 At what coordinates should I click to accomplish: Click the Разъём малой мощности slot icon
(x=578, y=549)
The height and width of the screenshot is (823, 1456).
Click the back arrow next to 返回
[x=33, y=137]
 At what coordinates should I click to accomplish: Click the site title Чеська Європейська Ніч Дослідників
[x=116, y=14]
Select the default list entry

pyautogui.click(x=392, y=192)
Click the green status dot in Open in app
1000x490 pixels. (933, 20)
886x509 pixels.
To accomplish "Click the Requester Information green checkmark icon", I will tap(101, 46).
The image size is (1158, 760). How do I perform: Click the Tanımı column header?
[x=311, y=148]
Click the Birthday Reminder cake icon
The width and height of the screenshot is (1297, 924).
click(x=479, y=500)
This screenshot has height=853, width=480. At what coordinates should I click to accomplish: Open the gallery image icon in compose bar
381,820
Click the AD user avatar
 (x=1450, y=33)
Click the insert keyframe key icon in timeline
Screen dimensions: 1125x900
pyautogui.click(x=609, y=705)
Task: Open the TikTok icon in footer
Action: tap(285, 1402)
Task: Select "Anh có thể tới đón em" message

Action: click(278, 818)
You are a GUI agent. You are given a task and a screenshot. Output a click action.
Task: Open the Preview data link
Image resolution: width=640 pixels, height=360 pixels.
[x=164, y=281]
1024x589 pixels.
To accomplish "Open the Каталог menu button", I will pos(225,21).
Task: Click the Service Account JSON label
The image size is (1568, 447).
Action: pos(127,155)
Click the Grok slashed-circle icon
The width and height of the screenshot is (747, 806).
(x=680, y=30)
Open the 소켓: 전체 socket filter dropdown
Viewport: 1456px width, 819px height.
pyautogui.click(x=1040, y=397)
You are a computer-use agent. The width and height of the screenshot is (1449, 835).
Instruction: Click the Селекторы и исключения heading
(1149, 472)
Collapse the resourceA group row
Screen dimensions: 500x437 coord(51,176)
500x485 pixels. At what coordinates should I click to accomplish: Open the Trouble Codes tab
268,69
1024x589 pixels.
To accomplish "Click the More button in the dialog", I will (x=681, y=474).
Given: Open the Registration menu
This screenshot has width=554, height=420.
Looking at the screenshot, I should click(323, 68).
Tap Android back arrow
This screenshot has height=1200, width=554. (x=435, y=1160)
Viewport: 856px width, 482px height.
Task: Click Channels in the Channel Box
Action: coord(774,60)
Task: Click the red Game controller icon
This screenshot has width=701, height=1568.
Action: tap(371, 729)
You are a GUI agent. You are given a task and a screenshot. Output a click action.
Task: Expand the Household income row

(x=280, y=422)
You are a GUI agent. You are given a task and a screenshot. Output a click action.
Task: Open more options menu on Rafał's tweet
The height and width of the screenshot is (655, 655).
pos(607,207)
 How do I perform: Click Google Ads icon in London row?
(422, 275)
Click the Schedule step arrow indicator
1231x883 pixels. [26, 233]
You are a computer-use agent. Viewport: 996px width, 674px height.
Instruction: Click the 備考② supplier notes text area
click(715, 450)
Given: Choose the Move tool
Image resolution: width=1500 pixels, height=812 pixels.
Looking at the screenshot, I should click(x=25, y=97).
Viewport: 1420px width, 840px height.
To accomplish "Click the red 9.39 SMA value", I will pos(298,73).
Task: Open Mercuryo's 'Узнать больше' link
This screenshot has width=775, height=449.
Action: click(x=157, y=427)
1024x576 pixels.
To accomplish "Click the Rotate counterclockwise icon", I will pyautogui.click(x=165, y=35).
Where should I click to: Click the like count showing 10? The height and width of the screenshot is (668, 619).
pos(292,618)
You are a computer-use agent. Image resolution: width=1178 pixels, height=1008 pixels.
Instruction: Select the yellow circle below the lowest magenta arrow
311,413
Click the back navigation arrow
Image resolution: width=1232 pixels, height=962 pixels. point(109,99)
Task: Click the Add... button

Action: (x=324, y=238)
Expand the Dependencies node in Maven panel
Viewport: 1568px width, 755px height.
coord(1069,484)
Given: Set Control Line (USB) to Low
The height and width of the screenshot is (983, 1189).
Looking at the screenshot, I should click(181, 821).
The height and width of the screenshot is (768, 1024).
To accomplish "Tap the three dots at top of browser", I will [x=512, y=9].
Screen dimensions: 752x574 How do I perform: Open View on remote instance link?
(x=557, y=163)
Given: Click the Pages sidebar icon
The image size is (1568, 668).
------------------------------------------------------------------------
** WHAT IS NEEDED **
Count the lines above that contain the string "arrow", treating case as significant, and give only the number.

** IN RESPONSE **
5